Problem to work on: What you give back should be only the lines from the one holding "Open the hamburger menu icon" through the final line of the records, each reproduced exactly.

Supplied data:
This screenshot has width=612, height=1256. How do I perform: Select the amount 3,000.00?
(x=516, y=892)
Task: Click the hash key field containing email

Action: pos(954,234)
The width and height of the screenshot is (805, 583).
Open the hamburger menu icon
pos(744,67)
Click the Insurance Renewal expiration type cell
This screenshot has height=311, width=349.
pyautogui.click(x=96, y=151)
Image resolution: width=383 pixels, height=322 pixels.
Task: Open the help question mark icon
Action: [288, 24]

Output of the exercise:
Open the hamburger menu icon
pos(744,67)
Click the Insurance Renewal expiration type cell
This screenshot has height=311, width=349.
pyautogui.click(x=96, y=151)
Image resolution: width=383 pixels, height=322 pixels.
Task: Open the help question mark icon
Action: [288, 24]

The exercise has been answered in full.